Just to clarify if you're unsure, ROCE is a metric for evaluating how much pre-tax income (in percentage terms) a company earns on the capital invested in its business. The formula for this calculation on Baowu Magnesium Technology is:
Return on Capital Employed = Earnings Before Interest and Tax (EBIT) ÷ (Total Assets - Current Liabilities)
0.044 = CN¥367m ÷ (CN¥13b - CN¥4.3b) (Based on the trailing twelve months to September 2024).
So, Baowu Magnesium Technology has an ROCE of 4.4%. In absolute terms, that's a low return and it also under-performs the Metals and Mining industry average of 6.8%.

In the above chart we have measured Baowu Magnesium Technology's prior ROCE against its prior performance, but the future is arguably more important.
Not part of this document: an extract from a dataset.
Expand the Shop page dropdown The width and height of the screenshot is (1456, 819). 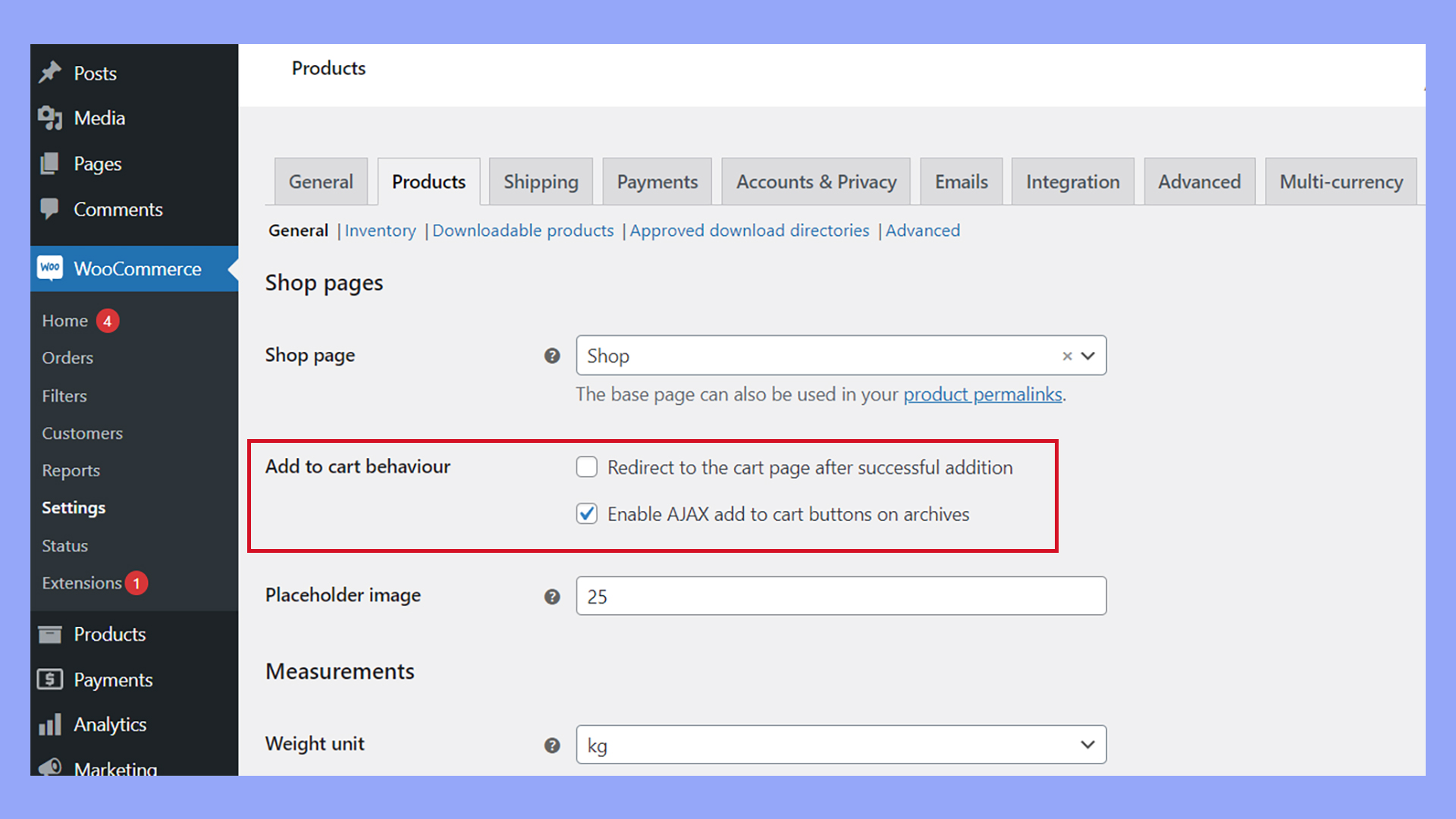(1090, 355)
If you'd like to see what analysts are forecasting going forward, you should check out our free analyst report for Baowu Magnesium Technology .
What Can We Tell From Baowu Magnesium Technology's ROCE Trend?
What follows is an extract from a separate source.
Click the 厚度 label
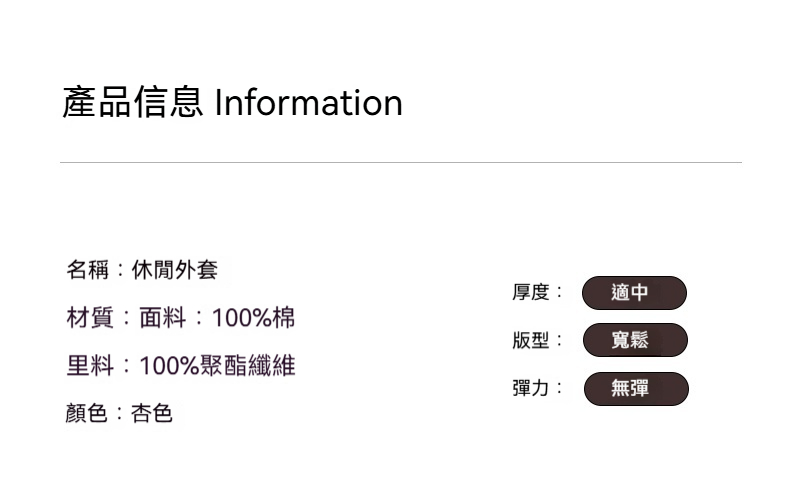This screenshot has height=481, width=790. click(531, 293)
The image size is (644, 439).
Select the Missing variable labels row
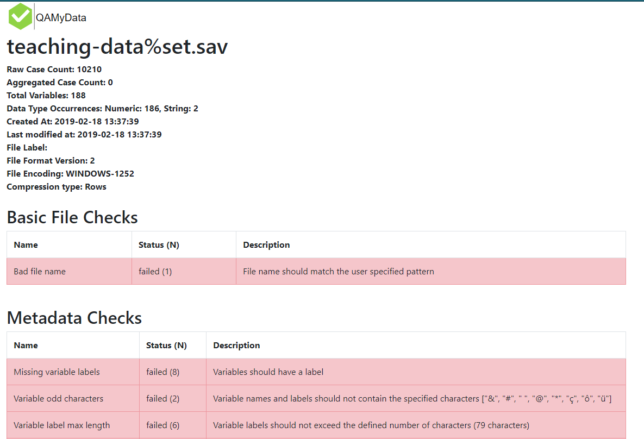click(316, 372)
Unfortunately, the trend isn't great with ROCE falling from 9.7% five years ago, while capital employed has grown 244%. However, some of the increase in capital employed could be attributed to the recent capital raising that's been completed prior to their latest reporting period, so keep that in mind when looking at the ROCE decrease. The funds raised likely haven't been put to work yet so it's worth watching what happens in the future with Baowu Magnesium Technology's earnings and if they change as a result from the capital raise. Additionally, we found that Baowu Magnesium Technology's most recent EBIT figure is around the same as the prior year, so we'd attribute the drop in ROCE mostly to the capital raise.
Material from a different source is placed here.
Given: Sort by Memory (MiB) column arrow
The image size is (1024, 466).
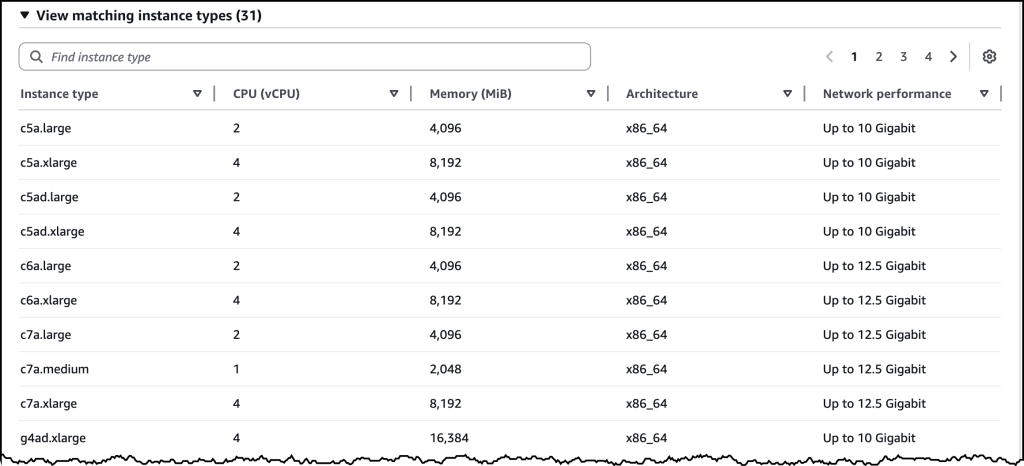Looking at the screenshot, I should point(591,94).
On a side note, Baowu Magnesium Technology has done well to pay down its current liabilities to 34% of total assets. So we could link some of this to the decrease in ROCE. Effectively this means their suppliers or short-term creditors are funding less of the business, which reduces some elements of risk. Since the business is basically funding more of its operations with it's own money, you could argue this has made the business less efficient at generating ROCE.
The Bottom Line On Baowu Magnesium Technology's ROCE
While returns have fallen for Baowu Magnesium Technology in recent times, we're encouraged to see that sales are growing and that the business is reinvesting in its operations. And the stock has followed suit returning a meaningful 90% to shareholders over the last five years. So while the underlying trends could already be accounted for by investors, we still think this stock is worth looking into further.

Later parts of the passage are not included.